Supplied material:

- Opening Delimiter -

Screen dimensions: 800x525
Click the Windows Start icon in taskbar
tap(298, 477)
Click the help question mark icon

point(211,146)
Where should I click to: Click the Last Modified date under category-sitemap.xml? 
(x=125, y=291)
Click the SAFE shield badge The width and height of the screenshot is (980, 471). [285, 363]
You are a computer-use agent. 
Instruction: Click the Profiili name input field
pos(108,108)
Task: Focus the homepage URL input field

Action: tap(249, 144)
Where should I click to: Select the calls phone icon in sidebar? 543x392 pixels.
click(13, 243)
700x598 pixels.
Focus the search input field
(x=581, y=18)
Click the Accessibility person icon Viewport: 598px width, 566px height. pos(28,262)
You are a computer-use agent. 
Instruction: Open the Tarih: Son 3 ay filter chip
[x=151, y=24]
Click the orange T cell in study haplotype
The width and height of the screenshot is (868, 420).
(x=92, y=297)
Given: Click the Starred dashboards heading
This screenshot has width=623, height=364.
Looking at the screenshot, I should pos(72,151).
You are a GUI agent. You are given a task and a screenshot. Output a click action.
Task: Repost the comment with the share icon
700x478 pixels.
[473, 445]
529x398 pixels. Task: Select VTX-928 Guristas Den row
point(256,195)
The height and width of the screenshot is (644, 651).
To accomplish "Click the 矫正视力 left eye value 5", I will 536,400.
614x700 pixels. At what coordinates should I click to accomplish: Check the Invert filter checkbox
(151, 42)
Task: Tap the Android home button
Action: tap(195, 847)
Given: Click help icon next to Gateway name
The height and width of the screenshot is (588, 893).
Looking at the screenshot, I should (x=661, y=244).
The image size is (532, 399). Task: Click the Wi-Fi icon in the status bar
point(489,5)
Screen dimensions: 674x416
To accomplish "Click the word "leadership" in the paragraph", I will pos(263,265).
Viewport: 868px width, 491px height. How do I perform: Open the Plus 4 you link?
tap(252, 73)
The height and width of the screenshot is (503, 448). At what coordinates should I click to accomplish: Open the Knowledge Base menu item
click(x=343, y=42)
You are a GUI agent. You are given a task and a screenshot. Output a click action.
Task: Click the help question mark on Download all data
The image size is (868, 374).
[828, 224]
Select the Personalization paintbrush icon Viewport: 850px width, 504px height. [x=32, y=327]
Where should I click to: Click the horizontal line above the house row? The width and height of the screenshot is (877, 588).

- Closing Delimiter -

Work request: Word for word, retype all of the entries above.

Answer space:
Screen dimensions: 800x525
Click the Windows Start icon in taskbar
tap(298, 477)
Click the help question mark icon

point(211,146)
Where should I click to: Click the Last Modified date under category-sitemap.xml? 
(x=125, y=291)
Click the SAFE shield badge The width and height of the screenshot is (980, 471). [285, 363]
You are a computer-use agent. 
Instruction: Click the Profiili name input field
pos(108,108)
Task: Focus the homepage URL input field

Action: tap(249, 144)
Where should I click to: Select the calls phone icon in sidebar? 543x392 pixels.
click(13, 243)
700x598 pixels.
Focus the search input field
(x=581, y=18)
Click the Accessibility person icon Viewport: 598px width, 566px height. pos(28,262)
You are a computer-use agent. 
Instruction: Open the Tarih: Son 3 ay filter chip
[x=151, y=24]
Click the orange T cell in study haplotype
The width and height of the screenshot is (868, 420).
(x=92, y=297)
Given: Click the Starred dashboards heading
This screenshot has width=623, height=364.
Looking at the screenshot, I should pos(72,151).
You are a GUI agent. You are given a task and a screenshot. Output a click action.
Task: Repost the comment with the share icon
700x478 pixels.
[473, 445]
529x398 pixels. Task: Select VTX-928 Guristas Den row
point(256,195)
The height and width of the screenshot is (644, 651).
To accomplish "Click the 矫正视力 left eye value 5", I will 536,400.
614x700 pixels. At what coordinates should I click to accomplish: Check the Invert filter checkbox
(151, 42)
Task: Tap the Android home button
Action: tap(195, 847)
Given: Click help icon next to Gateway name
The height and width of the screenshot is (588, 893).
Looking at the screenshot, I should (x=661, y=244).
The image size is (532, 399). Task: Click the Wi-Fi icon in the status bar
point(489,5)
Screen dimensions: 674x416
To accomplish "Click the word "leadership" in the paragraph", I will pos(263,265).
Viewport: 868px width, 491px height. How do I perform: Open the Plus 4 you link?
tap(252, 73)
The height and width of the screenshot is (503, 448). At what coordinates should I click to accomplish: Open the Knowledge Base menu item
click(x=343, y=42)
You are a GUI agent. You are given a task and a screenshot. Output a click action.
Task: Click the help question mark on Download all data
The image size is (868, 374).
[828, 224]
Select the Personalization paintbrush icon Viewport: 850px width, 504px height. [x=32, y=327]
Where should I click to: Click the horizontal line above the house row? The width and height of the screenshot is (877, 588).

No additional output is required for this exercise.